Imagem ilustrativa da imagem Dona de casa de 77 anos pratica crossfit em Londrina
| Foto: Marcos Zanutto

"Existem muitos lugares para praticar exercícios. Idade não pode ser impedimento para ninguém”, afirma Eunice da Silva Morgado

“Tenho 77 anos, mas no começo de junho já chego aos 78”, deixa claro a dona de casa Eunice da Silva Morgado. No “auge” da terceira idade, não faz questão de esconder as décadas vividas e nem as muitas atividades que a faz ter uma rotina ativa. Cinco vezes por semana tem aulas de crossfit, treinamento que une levantamento de peso olímpico, ginástica, atletismo, entre outras modalidades de alta intensidade. As práticas são adaptadas, mas nem de longe são fáceis.

Estão inclusos em seus treinos exercícios como subida em corda, agachamento com peso, barra e argolas, que servem para melhorar o condicionamento e resistência. “Para a coluna é muito bom. Desde de criança, quando trabalhava na roça, sinto dores que começam na coluna e vão até o músculo da perna. Quando faço crossfit me sinto melhor. É como se passasse tudo”, resume. “Fui uma vez ao médico para saber dessa dor e ele disse que era desgaste nos ossos e que deveria ficar mais parada. Não segui nada disso, fui em busca de 'mexer o corpo”, acrescenta.

Morgado está nas aulas de crossfit há cerca de um ano e meio, quando um dos filhos comprou uma academia. Já o gosto por estar em movimento é de quase duas décadas. “Tinha uns 60 anos e entrei na academia. Desde então não parei mais. Ao fazer atividades saio da rotina e neste que estou agora tem novidade, exercícios diferentes”, destaca. “Tem mulher muito mais nova que eu e só quer saber de ficar dentro de casa. Não pode, não. E tem pessoa de idade que às vezes o filho fica com medo de deixar ela andar sozinha, sempre a carregando. Se está lúcida, tem que permitir ir sem depender de ninguém”, aconselha.

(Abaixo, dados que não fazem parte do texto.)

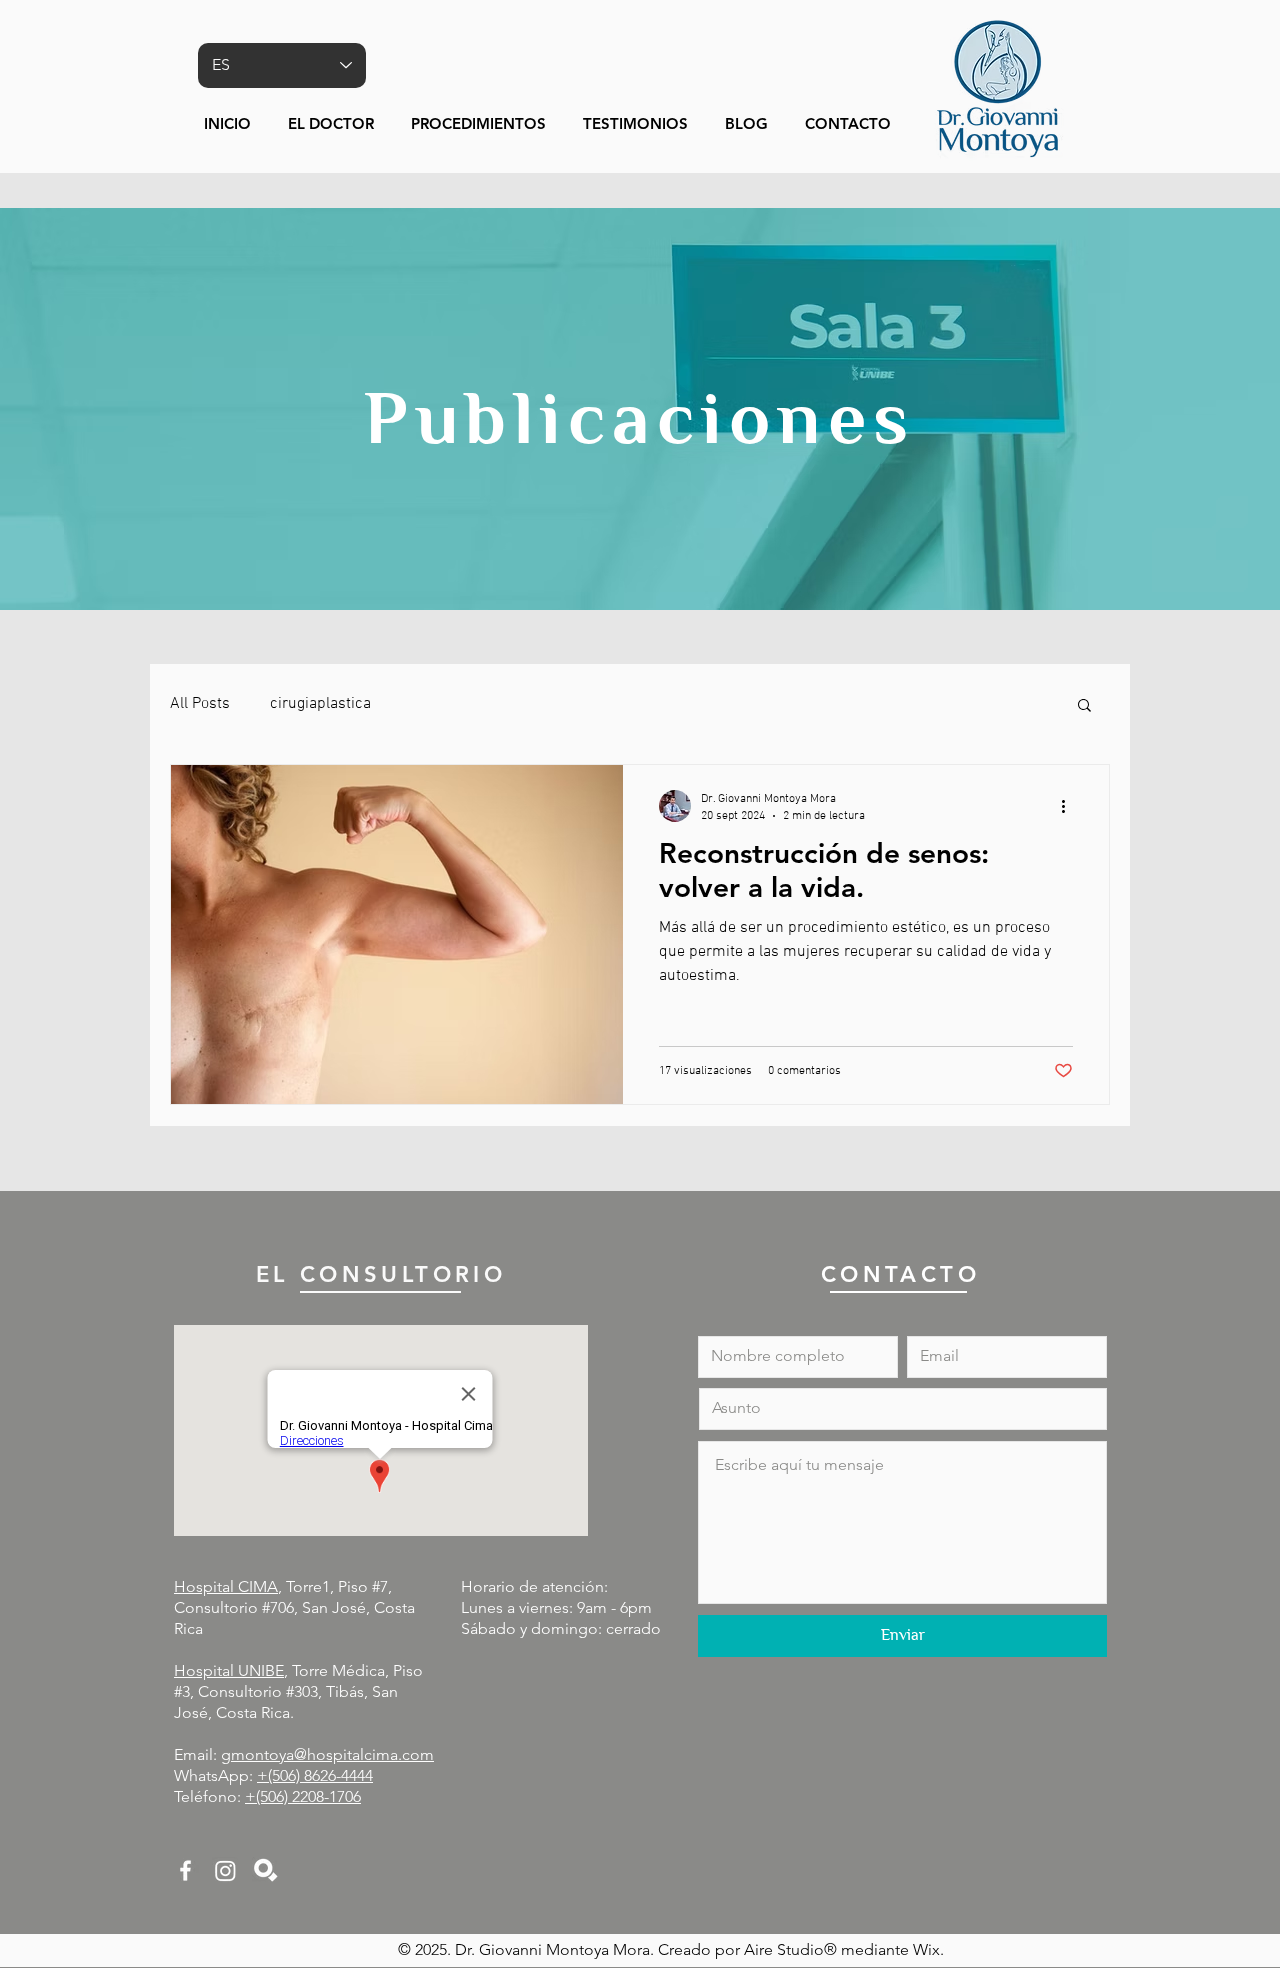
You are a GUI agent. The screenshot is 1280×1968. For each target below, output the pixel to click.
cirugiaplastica (320, 704)
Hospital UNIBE (229, 1670)
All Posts (200, 704)
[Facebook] (185, 1870)
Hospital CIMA (226, 1586)
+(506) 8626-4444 (315, 1775)
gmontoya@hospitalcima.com (327, 1754)
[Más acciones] (1070, 806)
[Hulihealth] (265, 1870)
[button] (482, 124)
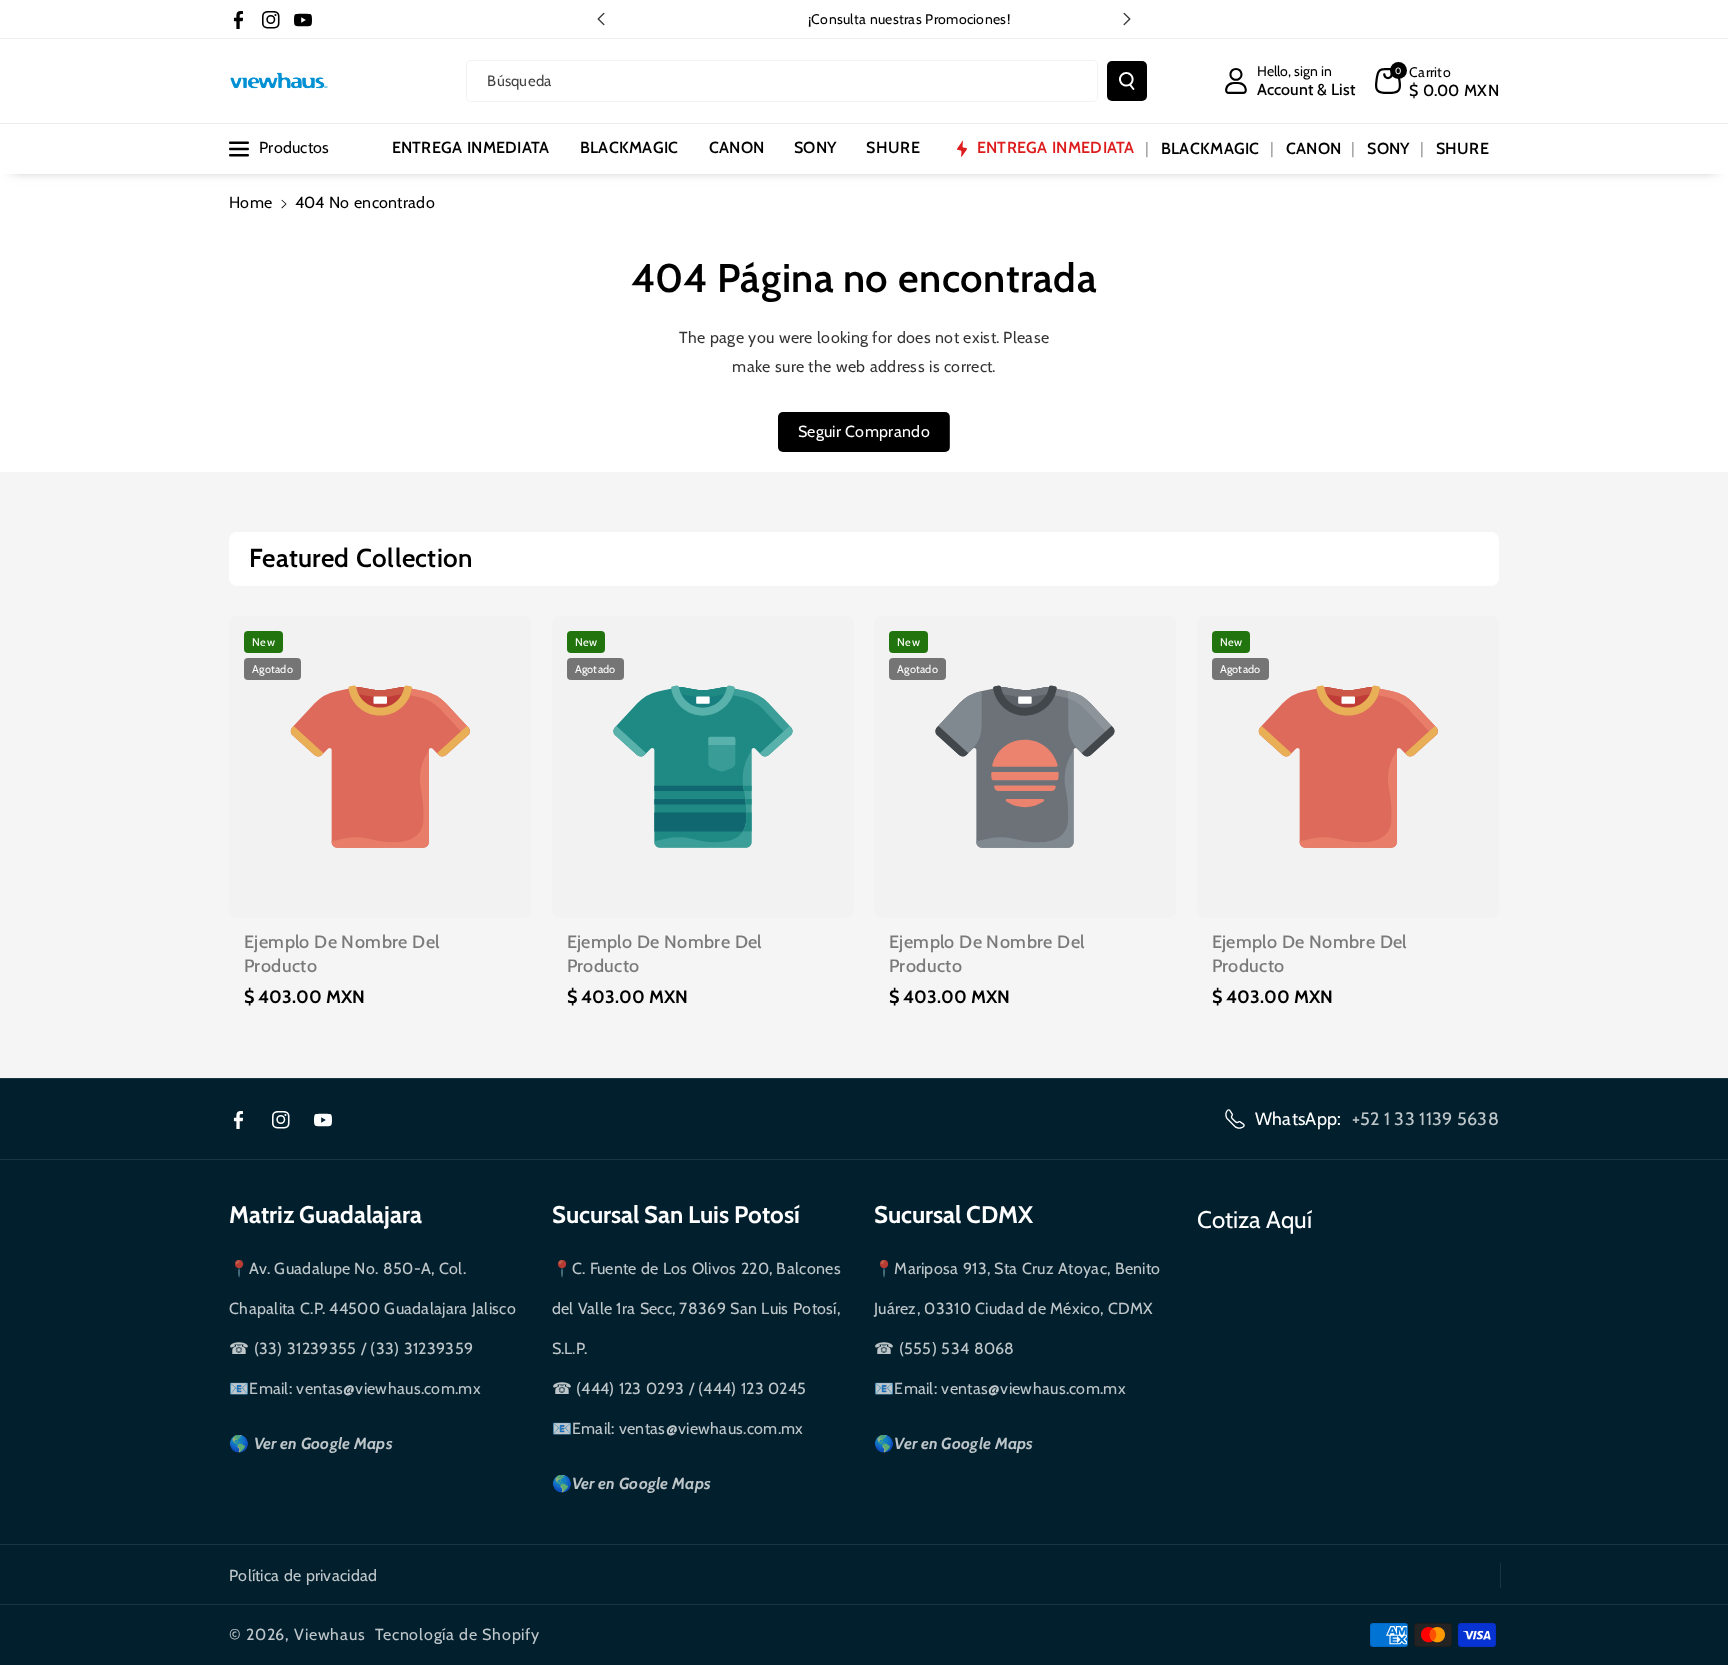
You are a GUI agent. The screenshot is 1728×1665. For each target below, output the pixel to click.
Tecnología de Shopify (457, 1634)
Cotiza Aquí (1254, 1219)
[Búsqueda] (1127, 81)
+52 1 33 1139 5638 (1425, 1119)
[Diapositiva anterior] (601, 19)
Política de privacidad (303, 1575)
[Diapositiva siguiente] (1127, 19)
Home (250, 202)
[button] (1437, 81)
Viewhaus (330, 1634)
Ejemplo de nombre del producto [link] (341, 953)
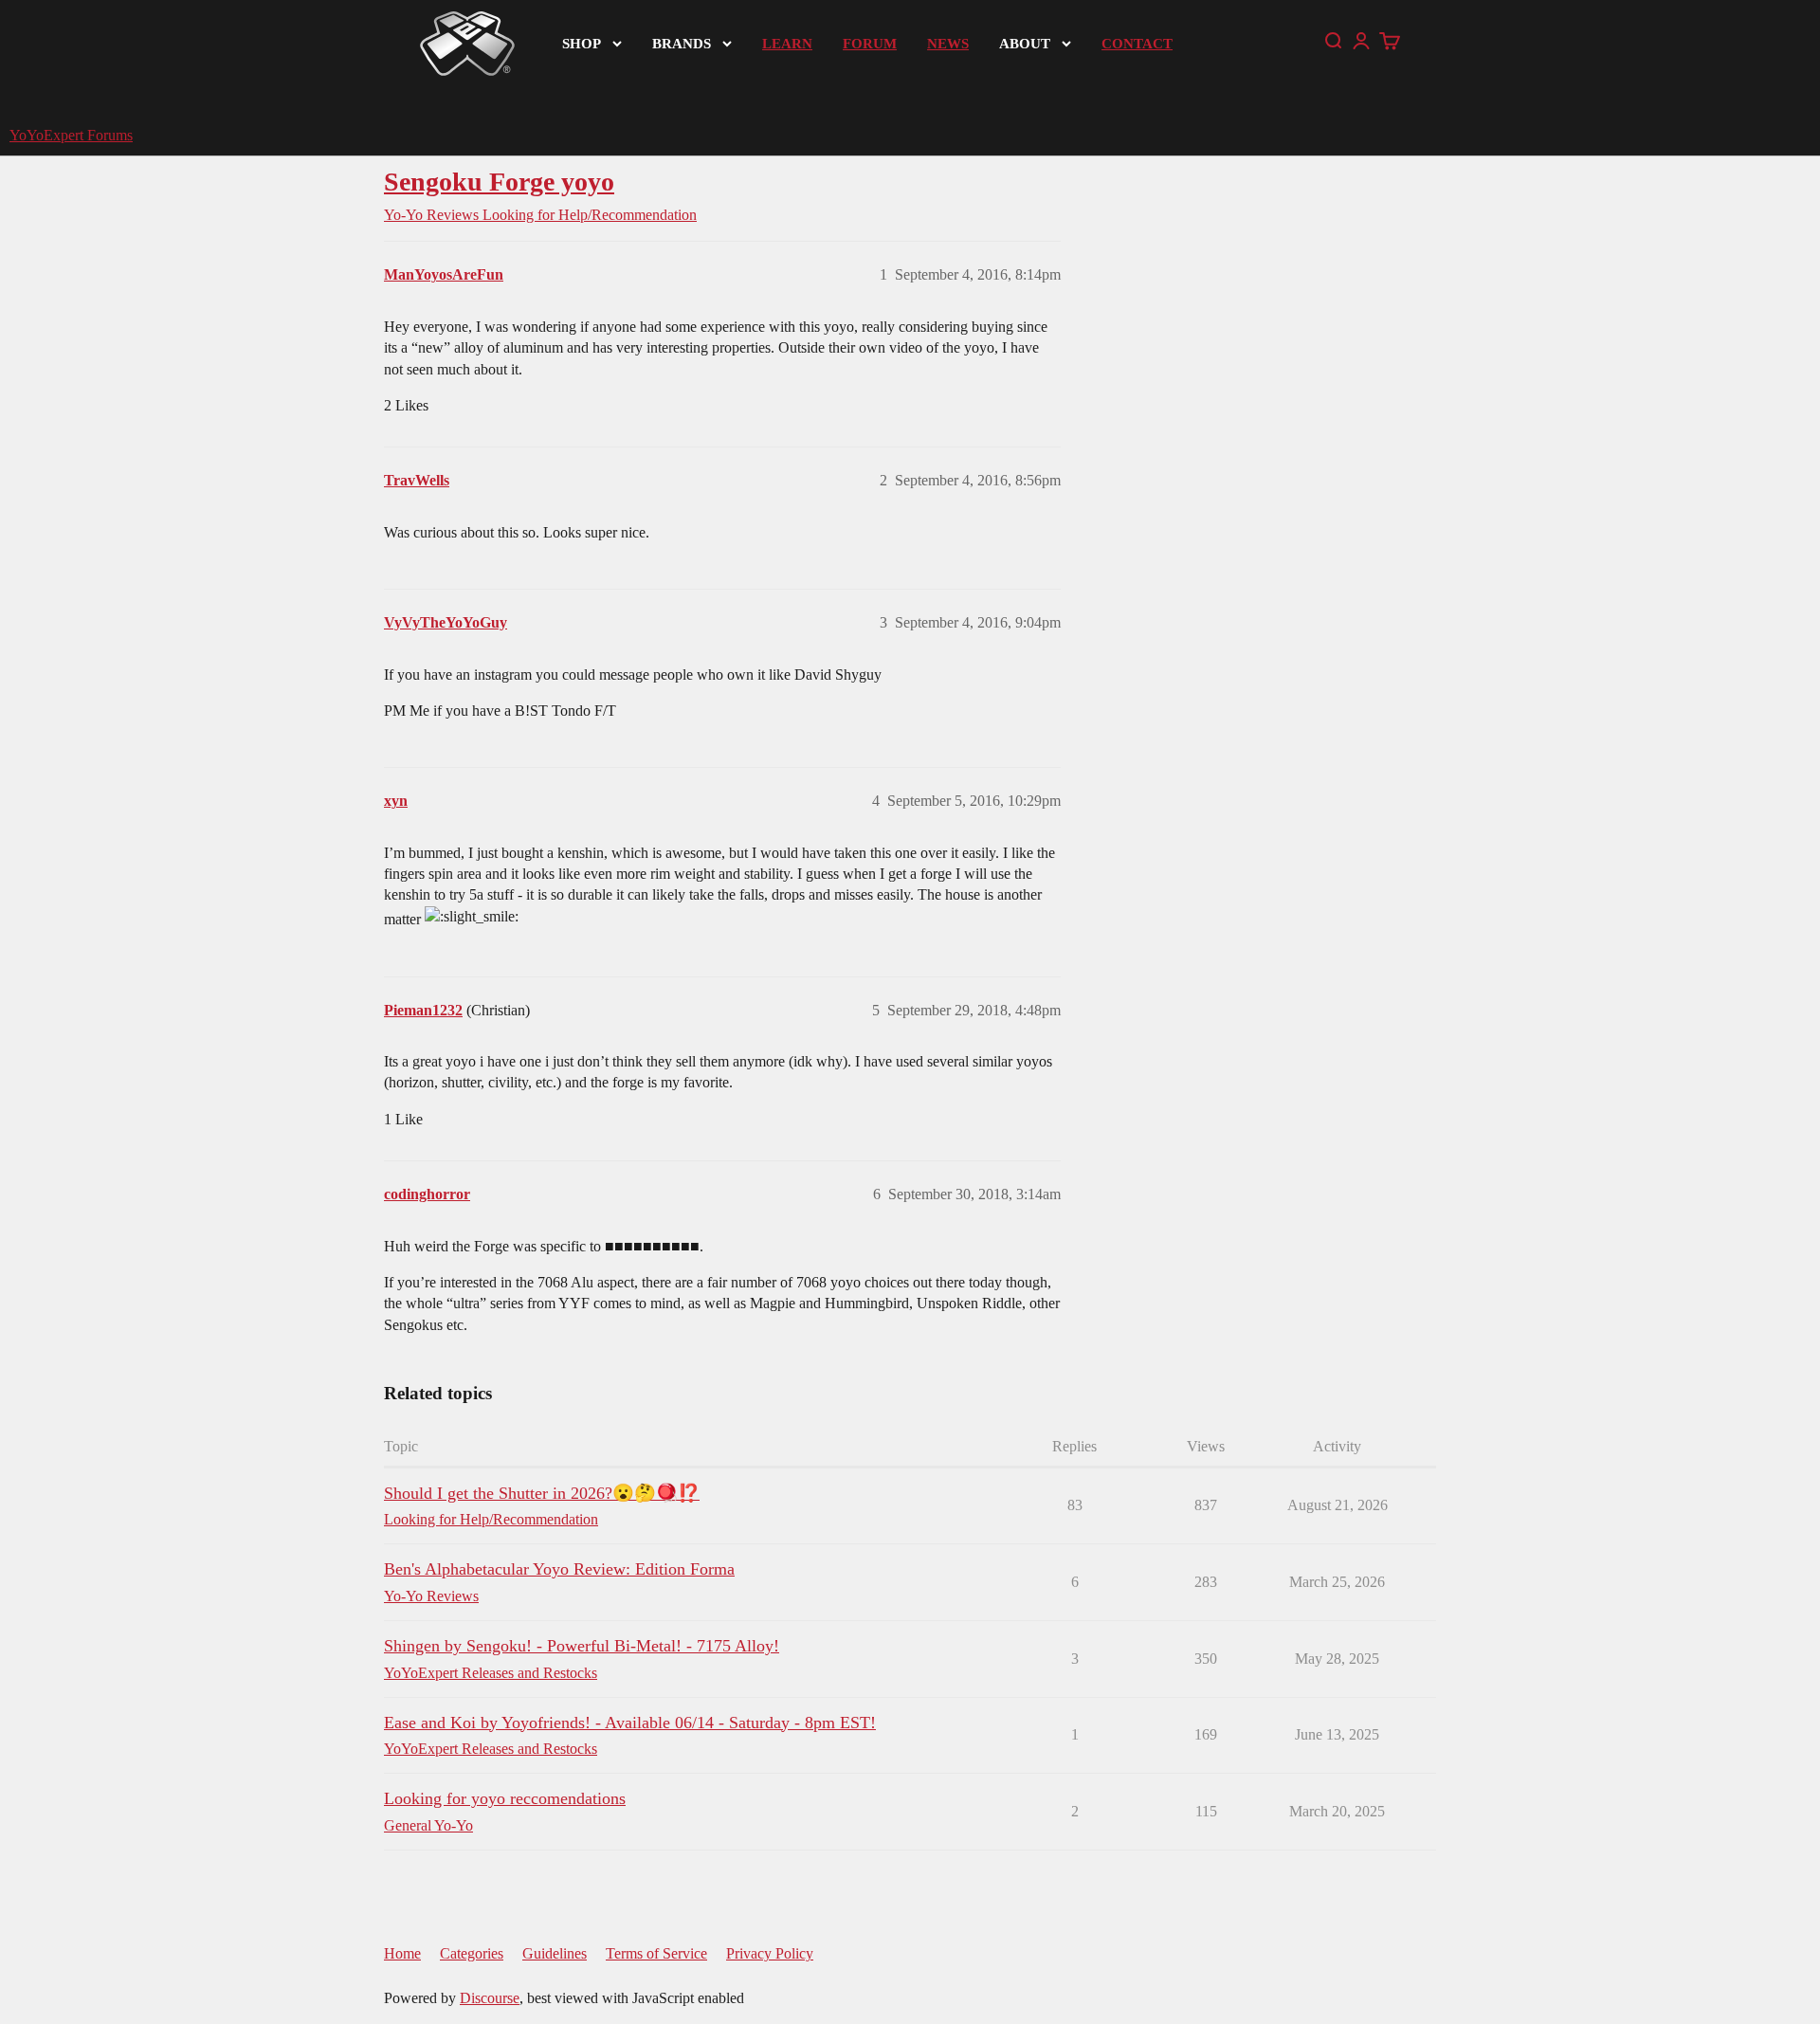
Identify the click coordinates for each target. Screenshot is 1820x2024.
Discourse (489, 1998)
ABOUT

Imagem ilustrativa da imagem Dona de casa de 77 anos pratica crossfit em Londrina

SEM IMPEDIMENTOS
Mãe de quatro filhos e avó de cinco netos, também faz questão de manter sua independência quando viaja para visitar os irmãos, em São Paulo. “Vou lá, pego trem, metrô. Ando por tudo na cidade para conhecer”, conta. Moradora do conjunto Sebastião de Melo, na zona norte de Londrina, todos os dias precisa embarcar em três ônibus para conseguir chegar à academia que frequenta, situada na região central. O início dos treinos é as 16h, com duração de uma hora. Sempre costuma chegar com antecedência para evitar perder a aula e para colocar a conversa em dia com os colegas.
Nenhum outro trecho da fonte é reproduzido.